TARQUINIA – Dopo due fine settimana di lavoro, torna a risplendere il santuario dell’Ara della Regina, che la STAS grazie ad una convenzione con la Soprintendenza archeologica si impegna a ripulire periodicamente organizzando eventi e visite sul posto per raccogliere fondi da destinare al patrimonio archeologico tarquiniese.

A causa dell’emergenza dei mesi scorsi non è stato possibile, come negli anni passati, programmare la manutenzione del sito in tempi consoni a evitare che la vegetazione avesse la meglio, come sta avvenendo sui cantieri di scavo delle tre Università che operano sul pianoro, ma ormai da tempo fermi.

Risolutiva è stata la collaborazione con altre realtà locali senza il cui contributo sarebbe stato difficoltoso ultimare la pulizia prima dell’avvento della stagione estiva, consentendo a tante guide turistiche della Tuscia che hanno presentato richiesta alla Soprintendenza, di pianificare visite sul posto, a dimostrazione di quale richiamo eserciti questo eccezionale monumento.

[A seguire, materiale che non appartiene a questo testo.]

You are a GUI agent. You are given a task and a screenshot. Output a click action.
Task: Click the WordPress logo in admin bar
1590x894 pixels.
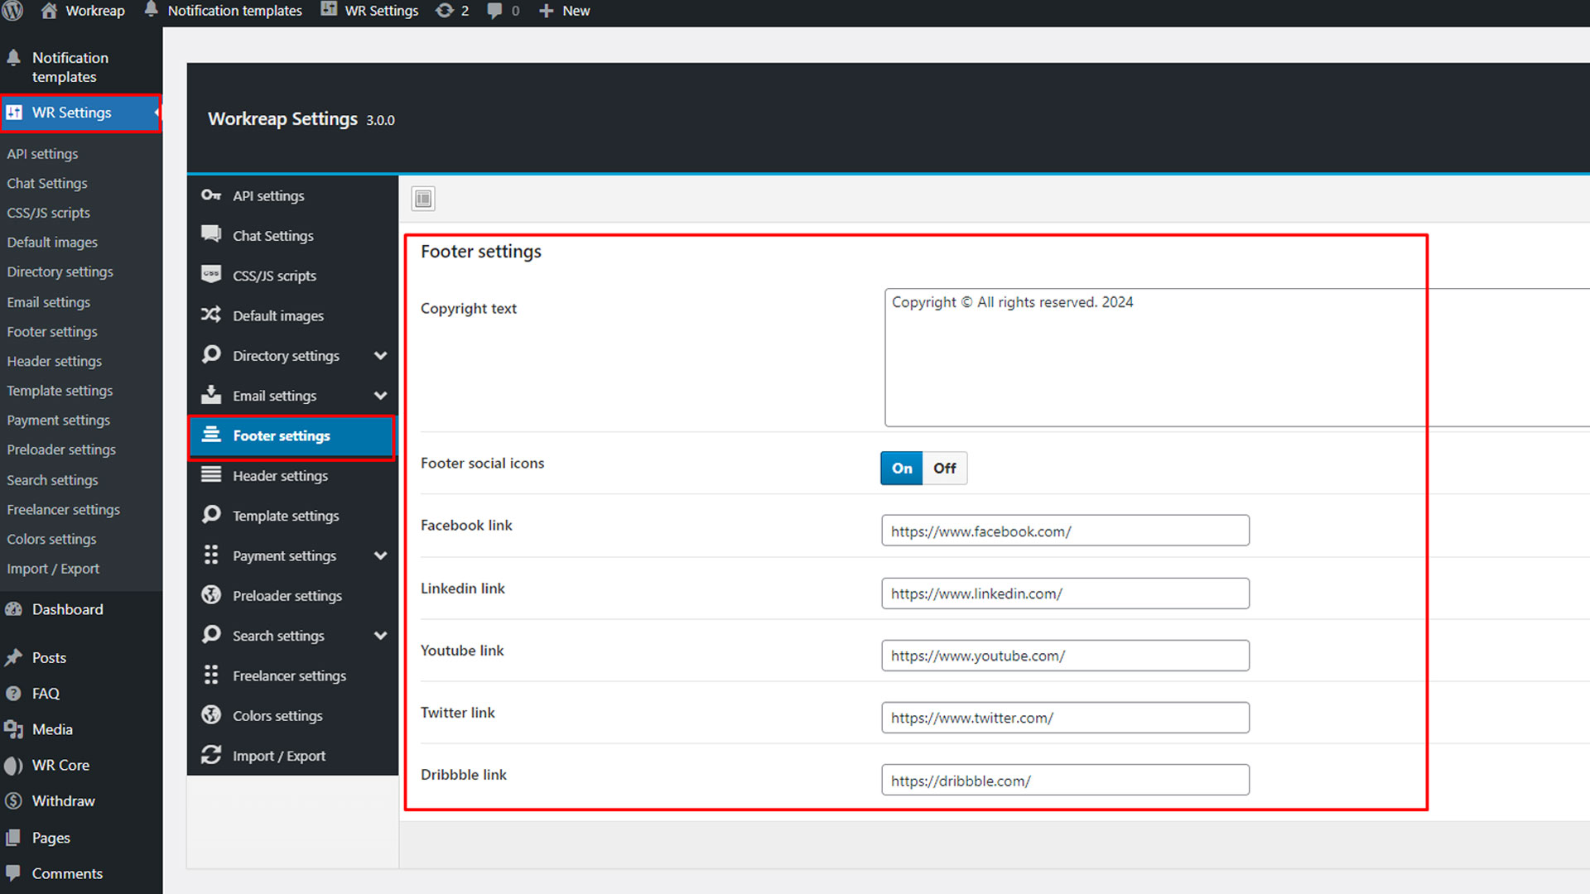[x=12, y=11]
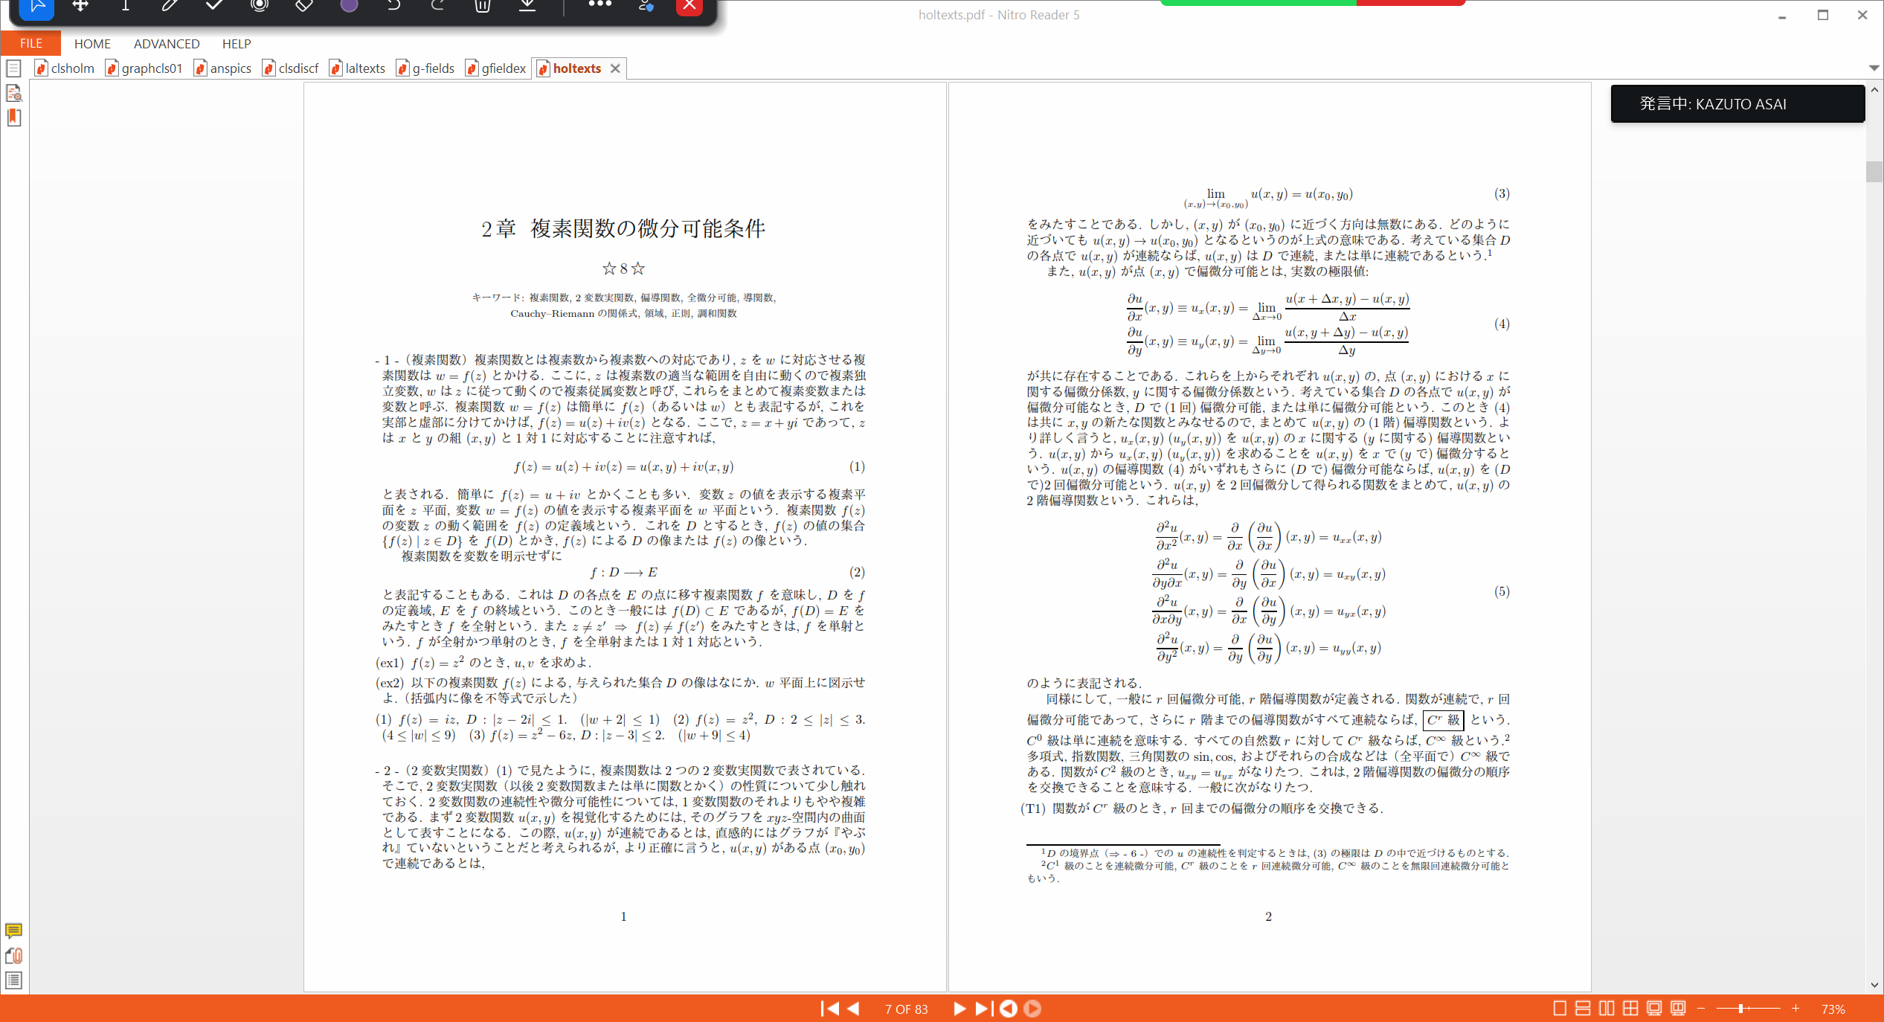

Oltre alla STAS, alle operazioni manutentive hanno preso parte l’Associazione ArcheologicaMente onlus e i volontari di Tarquinia nel Cuore, a cui va un caloroso ringraziamento, doverosamente rivolto anche al Consorzio di Bonifica della Maremma Etrusca che ha messo a disposizione mezzi e personale per la pulizia dell’area di sosta del Pianoro della Civita, della strada che conduce al santuario e dell’area circostante il sito stesso, rendendolo fattivamente fruibile ai visitatori. Un grazie, quindi, per il sollecito riscontro al presidente Niccolò Sacchetti, e per l’organizzazione logistica all’Ing. Sergio Pisarri e a Roberto Fanucci.

Conclude il presidente Sileoni: “Per questa stagione, la STAS non ha alcun evento in programma all’Ara della Regina, ciò non toglie che la nostra Associazione non continui a prestare fede al suo impegno, nella speranza che quanto prima gli Enti pubblici locali prendano coscienza della rilevanza che il monumento riveste nel panorama del patrimonio storico mondiale e se ne facciano garanti. La nostra urgenza in questo momento è stata caldeggiare l’attività di tanti professionisti in difficoltà dopo il blocco dei mesi passati, anche promuovendo due visite gratuite al santuario previste per i giorni 3 luglio e il 7 agosto, ma anche rendere decoroso un sito che ogni giorno, e ripeto ogni giorno, viene raggiunto in autonomia dai turisti, nonostante la mancanza di un’apposita cartellonistica e di un itinerario organico con la necropoli etrusca e il centro storico di Tarquinia. Ringrazio di cuore quanti, comprendendo i moventi del nostro operato, hanno voluto contribuire e ai volontari che hanno speso il loro tempo libero per aiutarci”.